Demasiadas veces se ha tomado el nombre de democracia en vano durante el procés. Sobre todo para justificar la celebración de un referéndum del 1-O cuya convocatoria poco tuvo de democrática. “President, posi les urnes” ("presidente, ponga las urnas"), era el lema de los independentistas que pisotearon los derechos de la mitad del Parlament. Corría 2017 y, según aseguraban las formaciones secesionistas y su brazo activista, ANC y Òmnium, la democracia estaba por encima de las leyes. También hizo fortuna una proclama tan trumpista como “la voluntad de un pueblo”, pues de aquellos polvos del gobierno de Artur Mas --recortes, corrupción y transición nacional--, estos lodos de Quim Torra y Pere Aragonès --pobreza, recesión económica y fractura social--.
Justo es reconocer que Junts per Catalunya (JxCat) y ERC han tenido que afrontar una pandemia sin precedentes, aunque por culpa de sus broncas continuas, la gestión ha sido nefasta. Pero qué rápido se ponen de acuerdo cuando se trata de buscar culpables --el Gobierno represor, una y mil veces-- o de aplazar unas elecciones catalanas por razones más políticas que sanitarias. Ahí ya no hay democracia que valga.

========================================

### QUÉ HARÁS
(1) Explica en una a tres oraciones por qué, según el fragmento sobre el procés, la gestión de la pandemia por parte de JxCat y ERC ha sido nefasta.
(2) Devuelve del fragmento sobre el procés el pasaje comprendido entre "Justo es reconocer" y "democracia que valga.", ambos incluidos, copiado literalmente.
(3) Prosigue el fragmento sobre el procés a partir de su última oración.
Los datos proceden de una fuente distinta.

### DATOS PROPORCIONADOS
========================================

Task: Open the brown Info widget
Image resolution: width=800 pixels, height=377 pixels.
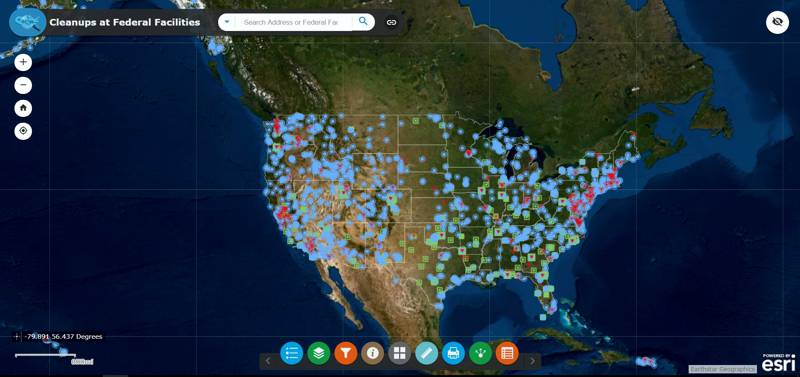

========================================

### RESPUESTAS
(1) Según el fragmento, la gestión ha sido nefasta por culpa de las broncas continuas entre Junts per Catalunya (JxCat) y ERC, aunque el texto reconoce que ambos partidos tuvieron que afrontar una pandemia sin precedentes.

(2)
Justo es reconocer que Junts per Catalunya (JxCat) y ERC han tenido que afrontar una pandemia sin precedentes, aunque por culpa de sus broncas continuas, la gestión ha sido nefasta. Pero qué rápido se ponen de acuerdo cuando se trata de buscar culpables --el Gobierno represor, una y mil veces-- o de aplazar unas elecciones catalanas por razones más políticas que sanitarias. Ahí ya no hay democracia que valga.

(3)
Hace un año que el expresidente Torra arrojó la toalla, proclamó que la legislatura estaba agotada y que se había perdido la confianza entre los socios de gobierno. El dirigente catalán aseguró, en una declaración institucional y, por tanto, solemne, que tras la aprobación de los presupuestos de la Generalitat convocaría los comicios catalanes. Las cuentas catalanas salieron adelante, no así una fecha electoral. El partidismo se impuso, pues, perdón por la redundancia, era posible sacar partido a la inhabilitación de Torra y ganar tiempo para que Carles Puigdemont montara su nuevo partido.
ERC, reacia en principio a prolongar la legislatura, asumió un gobierno en funciones con el que podría demostrar su capacidad de gestión. Y parece que las encuestas avalaron esa táctica, así como su giro pragmático, esto es, su desmarque de una confrontación unilateral que provocaba hartazgo, incluso entre los votantes independentistas. De ahí que, a pesar de algún amago de investidura por parte de JxCat, los republicanos señalaron la fecha del 14F para celebrar las elecciones. Hasta que llegó Salvador Illa.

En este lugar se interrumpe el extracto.